Carta, telegrama, telefone. O que começou como uma forma de facilitar e agilizar o contato entre pessoas, fomentando atividades como o comércio e o intercâmbio de informações. Celular, internet, facebook. Hoje quase escraviza muitas pessoas que não conseguem passar algumas horas sequer sem ter acesso a esses dispositivos de comunicação. Não entenda mal, considero positiva a possibilidade de fazer amizades e manter outras que sofreriam com a distância por meio da internet. Ela também é um veículo interessante para contatos de trabalho, acadêmicos, e permite que se atinja pessoas antes inimagináveis pela dificuldade de serem acessadas.
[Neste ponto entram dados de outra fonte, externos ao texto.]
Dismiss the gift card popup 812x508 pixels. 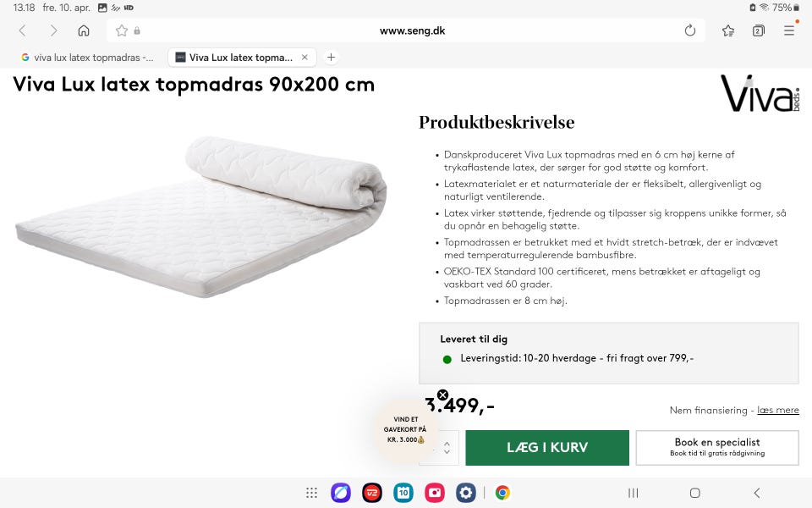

Mas me incomoda muito que esses meios de comunicação substituam em certos momentos as relações presenciais.

É claro que nem sempre é possível, ou necessário, que se esteja frente a frente com alguém para se atingir o objetivo de um contato. O celular facilita certas interações e permite que as mais diversas situações sejam solucionadas de forma rápida e eficiente. Algumas decisões precisam desse imediatismo e se aproveitam dele. Mas estar sempre disponível, a qualquer tempo, em qualquer lugar, é algo que incomoda a muitas pessoas (acredito) ou pelo menos a mim. Foi-se o tempo em que, para estar isolado do mundo e esquecer os problemas, bastava tirar férias, ou uma folguinha que fosse, e ir para o sítio. Tirar o relógio, esquecer do tempo e não ter hora pra nada. Sem problemas, sem correria, sem ligações inoportunas.

O problema é quando esses meios de comunicação substituem o contato humano real. No facebook é uma pessoa incrível, extrovertida, divertida, com milhões de amizades. Mas no mundo real não sabe se relacionar com quem está a sua volta, então se refugia novamente atrás de um computador, onde parece mais feliz, na sua zona de conforto. Esses relacionamentos não permitem um grau de intimidade que se obtém num cotidiano compartilhado lado a lado. Criamos relações, muitas vezes, superficiais e passageiras, muito fáceis de serem excluídas da nossa vida com simples cliques de um mouse.

04Mesmo que nem sempre estar ao lado de alguém signifique estar junto, ainda acredito que seja mais fácil perceber isso num contato presencial do que por meio de um celular ou pela internet. Expressões faciais, tom de voz, linguagem corporal. Tudo aquilo que nos ajuda a interpretar o que nosso interlocutor diz é eliminado, e substituído por emoticons e risadas esquisitas num SMS ou por inbox. Acredito nos meios de comunicação como facilitadores das relações sociais, mas a partir do momento em que as substituem, geram um sério problema para a construção de relacionamentos verdadeiros entre as pessoas.